Cultural and biological inheritance, particularly for behavioural traits, may be difficult to disentangle from each other. Figure 1 shows a single family pedigree (the author's family) for a trait that currently has an incidence of 2.3 per 100 000 [95% confidence interval (CI) 1.8–2.7] in Finland. There are cases in four generations over more than 100 years, and this trait would appear to be inherited by autosomal dominant transmission. Current genetic technology should be able to identify the causative gene relatively easily given that several such families exist. Despite its apparent Mendelian nature, the trait is ‘being accepted by (and graduating as a physician from) the University of Helsinki Faculty of Medicine’. It is unlikely to be due to a single gene, but rather the interaction of genetic predisposition, family influence and parental support.

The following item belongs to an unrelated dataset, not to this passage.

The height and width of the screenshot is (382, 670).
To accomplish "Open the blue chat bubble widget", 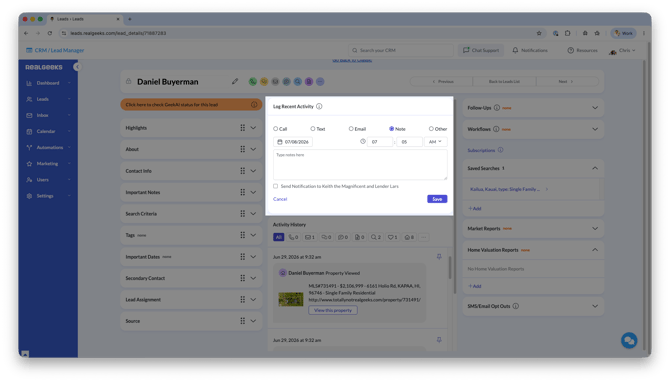I will coord(629,341).
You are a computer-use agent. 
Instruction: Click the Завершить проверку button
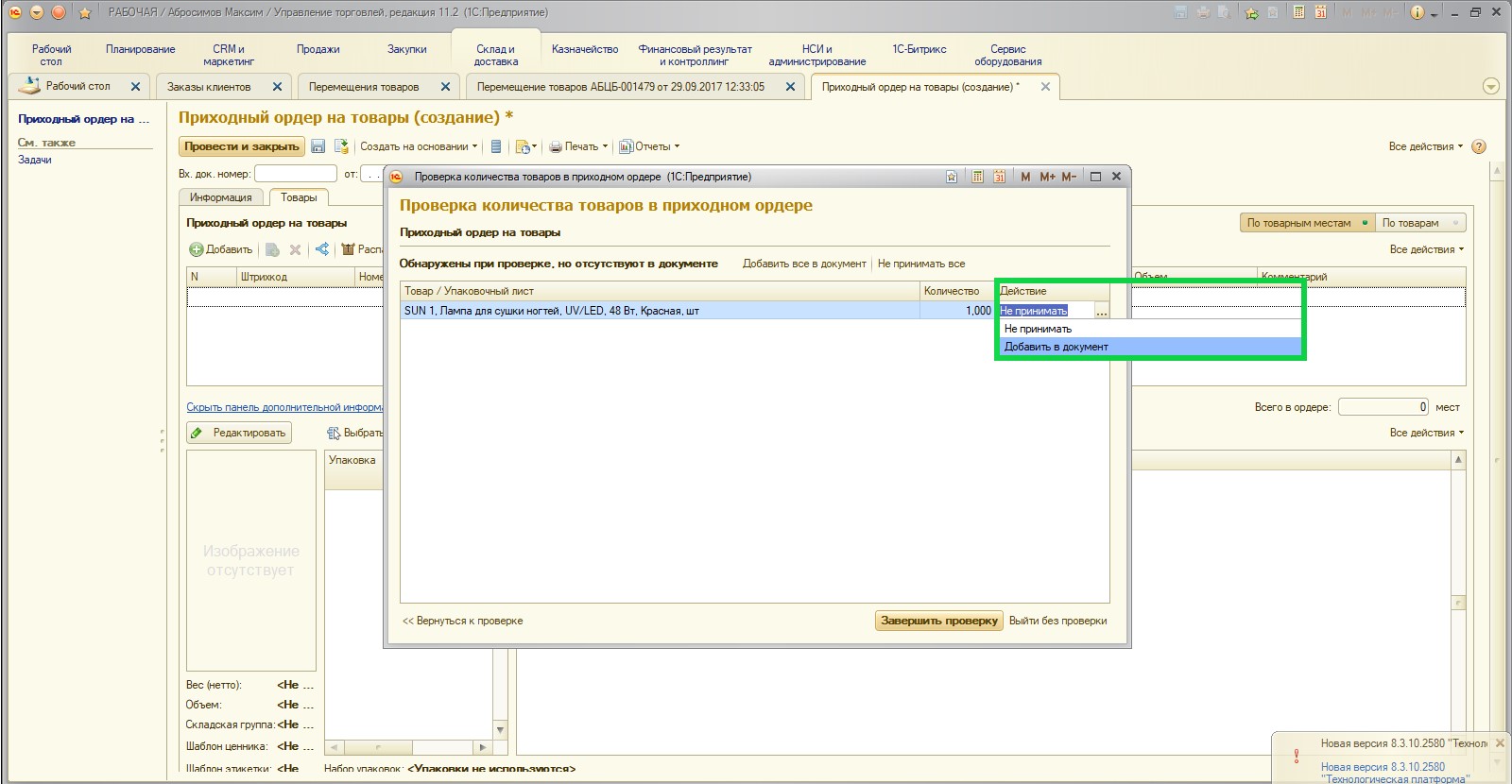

After sequencing of the first human genomes a decade ago, increasing information regarding genetic variants, mostly single-nucleotide polymorphisms (SNPs), gave rise to GWA studies as technology permitted genotyping of hundreds of thousands of SNPs located throughout the genome. Large numbers of cases and controls could be genotyped for common variants with the aim of detecting allele frequency differences between cases and controls. Such differences, provided they are statistically significant considering the large number of statistical tests performed in each analysis, offer clues as to which genes may be of importance in the aetiology of the disease or trait.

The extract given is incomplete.